Write out every one of the rows below, character for character, with nothing altered.

[START Data for this task]

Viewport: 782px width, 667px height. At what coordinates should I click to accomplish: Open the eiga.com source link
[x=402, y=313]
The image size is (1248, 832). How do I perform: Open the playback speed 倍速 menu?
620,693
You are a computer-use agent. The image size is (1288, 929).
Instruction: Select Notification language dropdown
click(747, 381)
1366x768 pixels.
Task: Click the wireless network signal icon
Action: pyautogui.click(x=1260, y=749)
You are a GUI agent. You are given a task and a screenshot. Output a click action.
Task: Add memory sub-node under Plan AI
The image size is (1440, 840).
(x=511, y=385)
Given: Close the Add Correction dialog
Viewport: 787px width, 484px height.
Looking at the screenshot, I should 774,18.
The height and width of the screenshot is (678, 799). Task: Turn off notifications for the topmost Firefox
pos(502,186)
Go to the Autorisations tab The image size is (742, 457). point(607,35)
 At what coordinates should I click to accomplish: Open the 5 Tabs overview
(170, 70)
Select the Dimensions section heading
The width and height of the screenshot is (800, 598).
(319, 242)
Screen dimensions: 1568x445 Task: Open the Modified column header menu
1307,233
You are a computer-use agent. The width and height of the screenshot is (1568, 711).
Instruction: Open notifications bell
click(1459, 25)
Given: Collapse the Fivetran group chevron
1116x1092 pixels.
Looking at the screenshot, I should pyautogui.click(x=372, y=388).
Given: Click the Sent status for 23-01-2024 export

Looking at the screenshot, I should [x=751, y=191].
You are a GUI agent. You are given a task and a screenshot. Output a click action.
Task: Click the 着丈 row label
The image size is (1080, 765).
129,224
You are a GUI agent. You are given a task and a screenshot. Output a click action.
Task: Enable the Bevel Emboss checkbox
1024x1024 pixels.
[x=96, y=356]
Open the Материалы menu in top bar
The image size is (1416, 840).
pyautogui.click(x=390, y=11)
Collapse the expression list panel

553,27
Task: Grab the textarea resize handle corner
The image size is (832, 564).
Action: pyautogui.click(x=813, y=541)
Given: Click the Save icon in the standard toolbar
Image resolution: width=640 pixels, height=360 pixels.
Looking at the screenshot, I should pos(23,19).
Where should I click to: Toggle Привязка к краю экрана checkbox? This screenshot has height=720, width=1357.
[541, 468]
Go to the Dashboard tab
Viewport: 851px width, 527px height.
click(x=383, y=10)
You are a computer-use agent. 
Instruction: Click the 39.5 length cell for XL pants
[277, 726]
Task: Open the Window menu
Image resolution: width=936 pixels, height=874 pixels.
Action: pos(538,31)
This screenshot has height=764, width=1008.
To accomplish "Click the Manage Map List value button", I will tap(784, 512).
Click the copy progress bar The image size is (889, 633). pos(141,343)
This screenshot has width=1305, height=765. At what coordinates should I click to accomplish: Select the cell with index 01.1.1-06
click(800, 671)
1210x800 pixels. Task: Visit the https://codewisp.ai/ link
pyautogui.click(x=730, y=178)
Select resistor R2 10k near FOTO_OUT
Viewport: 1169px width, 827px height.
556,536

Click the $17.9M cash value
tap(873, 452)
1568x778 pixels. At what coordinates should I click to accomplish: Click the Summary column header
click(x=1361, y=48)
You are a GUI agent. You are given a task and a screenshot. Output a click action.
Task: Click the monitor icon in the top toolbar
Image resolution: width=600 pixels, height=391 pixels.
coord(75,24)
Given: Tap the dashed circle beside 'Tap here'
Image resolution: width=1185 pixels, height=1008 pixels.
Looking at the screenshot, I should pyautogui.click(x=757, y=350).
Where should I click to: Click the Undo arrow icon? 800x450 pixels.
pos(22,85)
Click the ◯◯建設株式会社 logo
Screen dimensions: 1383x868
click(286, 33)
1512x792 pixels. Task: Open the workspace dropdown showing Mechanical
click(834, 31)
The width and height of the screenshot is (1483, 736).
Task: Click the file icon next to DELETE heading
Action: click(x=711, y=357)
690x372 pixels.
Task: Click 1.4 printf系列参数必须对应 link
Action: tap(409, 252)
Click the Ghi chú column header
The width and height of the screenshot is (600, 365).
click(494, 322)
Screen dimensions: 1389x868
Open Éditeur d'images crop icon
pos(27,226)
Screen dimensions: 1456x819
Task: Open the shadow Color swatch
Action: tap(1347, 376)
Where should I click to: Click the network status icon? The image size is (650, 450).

[END Data for this task]

Answer below:
Viewport: 782px width, 667px height. At what coordinates should I click to accomplish: Open the eiga.com source link
[x=402, y=313]
The image size is (1248, 832). How do I perform: Open the playback speed 倍速 menu?
620,693
You are a computer-use agent. The image size is (1288, 929).
Instruction: Select Notification language dropdown
click(747, 381)
1366x768 pixels.
Task: Click the wireless network signal icon
Action: pyautogui.click(x=1260, y=749)
You are a GUI agent. You are given a task and a screenshot. Output a click action.
Task: Add memory sub-node under Plan AI
The image size is (1440, 840).
(x=511, y=385)
Given: Close the Add Correction dialog
Viewport: 787px width, 484px height.
Looking at the screenshot, I should 774,18.
The height and width of the screenshot is (678, 799). Task: Turn off notifications for the topmost Firefox
pos(502,186)
Go to the Autorisations tab The image size is (742, 457). point(607,35)
 At what coordinates should I click to accomplish: Open the 5 Tabs overview
(170, 70)
Select the Dimensions section heading
The width and height of the screenshot is (800, 598).
(319, 242)
Screen dimensions: 1568x445 Task: Open the Modified column header menu
1307,233
You are a computer-use agent. The width and height of the screenshot is (1568, 711).
Instruction: Open notifications bell
click(1459, 25)
Given: Collapse the Fivetran group chevron
1116x1092 pixels.
Looking at the screenshot, I should pyautogui.click(x=372, y=388).
Given: Click the Sent status for 23-01-2024 export

Looking at the screenshot, I should [x=751, y=191].
You are a GUI agent. You are given a task and a screenshot. Output a click action.
Task: Click the 着丈 row label
The image size is (1080, 765).
129,224
You are a GUI agent. You are given a task and a screenshot. Output a click action.
Task: Enable the Bevel Emboss checkbox
1024x1024 pixels.
[x=96, y=356]
Open the Материалы menu in top bar
The image size is (1416, 840).
pyautogui.click(x=390, y=11)
Collapse the expression list panel

553,27
Task: Grab the textarea resize handle corner
The image size is (832, 564).
Action: pyautogui.click(x=813, y=541)
Given: Click the Save icon in the standard toolbar
Image resolution: width=640 pixels, height=360 pixels.
Looking at the screenshot, I should pos(23,19).
Where should I click to: Toggle Привязка к краю экрана checkbox? This screenshot has height=720, width=1357.
[541, 468]
Go to the Dashboard tab
Viewport: 851px width, 527px height.
click(x=383, y=10)
You are a computer-use agent. 
Instruction: Click the 39.5 length cell for XL pants
[277, 726]
Task: Open the Window menu
Image resolution: width=936 pixels, height=874 pixels.
Action: pos(538,31)
This screenshot has height=764, width=1008.
To accomplish "Click the Manage Map List value button", I will tap(784, 512).
Click the copy progress bar The image size is (889, 633). pos(141,343)
This screenshot has width=1305, height=765. At what coordinates should I click to accomplish: Select the cell with index 01.1.1-06
click(800, 671)
1210x800 pixels. Task: Visit the https://codewisp.ai/ link
pyautogui.click(x=730, y=178)
Select resistor R2 10k near FOTO_OUT
Viewport: 1169px width, 827px height.
556,536

Click the $17.9M cash value
tap(873, 452)
1568x778 pixels. At what coordinates should I click to accomplish: Click the Summary column header
click(x=1361, y=48)
You are a GUI agent. You are given a task and a screenshot. Output a click action.
Task: Click the monitor icon in the top toolbar
Image resolution: width=600 pixels, height=391 pixels.
coord(75,24)
Given: Tap the dashed circle beside 'Tap here'
Image resolution: width=1185 pixels, height=1008 pixels.
Looking at the screenshot, I should pyautogui.click(x=757, y=350).
Where should I click to: Click the Undo arrow icon? 800x450 pixels.
pos(22,85)
Click the ◯◯建設株式会社 logo
Screen dimensions: 1383x868
click(286, 33)
1512x792 pixels. Task: Open the workspace dropdown showing Mechanical
click(834, 31)
The width and height of the screenshot is (1483, 736).
Task: Click the file icon next to DELETE heading
Action: click(x=711, y=357)
690x372 pixels.
Task: Click 1.4 printf系列参数必须对应 link
Action: tap(409, 252)
Click the Ghi chú column header
The width and height of the screenshot is (600, 365).
click(494, 322)
Screen dimensions: 1389x868
Open Éditeur d'images crop icon
pos(27,226)
Screen dimensions: 1456x819
Task: Open the shadow Color swatch
Action: tap(1347, 376)
Where should I click to: Click the network status icon? The image size is (650, 450).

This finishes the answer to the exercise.